A new TensorDict instance with data stored as memory-mapped tensors if return_early=False, otherwise a TensorDictFuture instance.

Note

This is the recommended method to write a set of large buffers on disk, as memmap_() will copy the information, which can be slow for large content.

Examples:
>>> td = TensorDict({
...     "a": torch.zeros((3, 64, 64), dtype=torch.uint8),
...     "b": torch.zeros(1, dtype=torch.int64),
... }, batch_size=[]).expand(1_000_000)  # expand does not allocate new memory
>>> buffer = td.memmap_like("/path/to/dataset")
memmap_refresh_()

Refreshes the content of the memory-mapped tensordict if it has a saved_path.

This method will raise an exception if no path is associated with it.

save(prefix: str | None = None, copy_existing: bool = False, *, num_threads: int = 0, return_early: bool = False, share_non_tensor: bool = False, robust_key: bool | None = None) Any

Saves the tensordict to disk.

This function is a proxy to memmap().

select(*keys, inplace: bool = False, strict: bool = True, as_tensordict: bool = False)

TensorClass-specific select that supports as_tensordict.

set(key: NestedKey, value: Any, inplace: bool = False, non_blocking: bool = False)

Sets a new key-value pair.

Args:
key (str, tuple of str): name of the key to be set.
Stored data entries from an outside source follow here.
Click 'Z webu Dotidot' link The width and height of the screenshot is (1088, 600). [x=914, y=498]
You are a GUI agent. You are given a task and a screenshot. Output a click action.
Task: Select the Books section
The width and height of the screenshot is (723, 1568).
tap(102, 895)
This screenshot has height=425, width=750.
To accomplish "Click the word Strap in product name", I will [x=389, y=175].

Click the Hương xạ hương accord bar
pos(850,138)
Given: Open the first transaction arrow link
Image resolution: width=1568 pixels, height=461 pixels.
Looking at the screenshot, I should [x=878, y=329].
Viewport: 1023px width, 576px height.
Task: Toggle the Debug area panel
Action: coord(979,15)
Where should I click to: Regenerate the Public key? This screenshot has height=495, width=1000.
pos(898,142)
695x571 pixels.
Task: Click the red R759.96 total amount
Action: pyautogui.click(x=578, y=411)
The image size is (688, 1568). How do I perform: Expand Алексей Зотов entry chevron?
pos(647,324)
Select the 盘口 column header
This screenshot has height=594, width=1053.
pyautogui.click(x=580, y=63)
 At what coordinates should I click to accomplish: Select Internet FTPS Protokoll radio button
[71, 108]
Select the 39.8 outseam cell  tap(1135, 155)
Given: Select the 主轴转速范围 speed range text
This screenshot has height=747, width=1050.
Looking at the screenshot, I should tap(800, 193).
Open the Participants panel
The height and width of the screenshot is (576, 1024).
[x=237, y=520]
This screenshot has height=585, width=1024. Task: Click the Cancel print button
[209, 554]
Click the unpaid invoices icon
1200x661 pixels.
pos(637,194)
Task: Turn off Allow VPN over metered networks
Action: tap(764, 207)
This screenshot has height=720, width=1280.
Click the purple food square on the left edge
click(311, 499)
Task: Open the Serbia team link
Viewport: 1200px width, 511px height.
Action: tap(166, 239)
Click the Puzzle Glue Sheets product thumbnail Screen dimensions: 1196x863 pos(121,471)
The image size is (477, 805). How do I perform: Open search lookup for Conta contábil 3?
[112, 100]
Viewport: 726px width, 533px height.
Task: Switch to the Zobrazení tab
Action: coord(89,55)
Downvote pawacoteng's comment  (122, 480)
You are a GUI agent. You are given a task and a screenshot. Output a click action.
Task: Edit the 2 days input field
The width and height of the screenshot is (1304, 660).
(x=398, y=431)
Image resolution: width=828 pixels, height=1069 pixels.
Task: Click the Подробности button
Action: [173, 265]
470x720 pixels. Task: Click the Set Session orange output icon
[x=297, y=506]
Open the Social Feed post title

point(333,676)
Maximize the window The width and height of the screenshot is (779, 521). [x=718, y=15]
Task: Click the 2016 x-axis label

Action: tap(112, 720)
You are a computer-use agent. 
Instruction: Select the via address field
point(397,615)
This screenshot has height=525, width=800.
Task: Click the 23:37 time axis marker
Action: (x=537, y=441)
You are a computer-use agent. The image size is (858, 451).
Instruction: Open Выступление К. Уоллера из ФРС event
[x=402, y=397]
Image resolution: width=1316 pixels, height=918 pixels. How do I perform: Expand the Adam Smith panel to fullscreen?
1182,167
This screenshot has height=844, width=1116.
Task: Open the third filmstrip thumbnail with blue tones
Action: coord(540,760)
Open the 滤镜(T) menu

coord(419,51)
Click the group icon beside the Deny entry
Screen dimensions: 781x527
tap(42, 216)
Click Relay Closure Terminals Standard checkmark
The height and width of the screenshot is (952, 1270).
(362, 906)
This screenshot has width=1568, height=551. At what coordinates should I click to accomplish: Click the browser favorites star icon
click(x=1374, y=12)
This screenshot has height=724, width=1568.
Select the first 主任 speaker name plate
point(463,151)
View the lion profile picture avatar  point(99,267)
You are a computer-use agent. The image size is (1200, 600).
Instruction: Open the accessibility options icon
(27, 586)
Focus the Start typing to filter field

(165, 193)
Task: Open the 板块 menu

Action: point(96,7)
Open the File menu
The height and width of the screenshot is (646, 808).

If tuple of str it is equivalent to chained calls of getattr followed by a final setattr.

value (Any): value to be stored in the tensorclass inplace (bool, optional): if True, set will tentatively try to

update the value in-place. If False or if the key isn’t present, the value will be simply written at its destination.

Returns:

self

state_dict(destination=None, prefix='', keep_vars=False, flatten=True) dict[str, Any]

Returns a state_dict with logical keys, matching TensorDictBase conventions.

Tensor fields appear as data keys. Non-tensor fields (strings, ints, etc.) and the tensorclass type are stored in _metadata. This replaces the legacy _tensordict/_non_tensordict wrapper format.

to_tensordict(*, retain_none: bool | None = None) TensorDict

Convert the tensorclass into a regular TensorDict.

Makes a copy of all entries. Memmap and shared memory tensors are converted to regular tensors.

Args:
retain_none (bool): if True, the None values will be written in the

tensordict. Otherwise they will be discrarded. Default: True.

Returns:

A new TensorDict object containing the same values as the tensorclass.

unbind(dim: int)

Returns a tuple of indexed tensorclass instances unbound along the indicated dimension.

Resulting tensorclass instances will share the storage of the initial tensorclass instance.

class agilerl.components.data.ReplayDataset(buffer: ReplayBuffer, batch_size: int = 256)

Iterable Dataset containing the ReplayBuffer which will be updated with new experiences during training.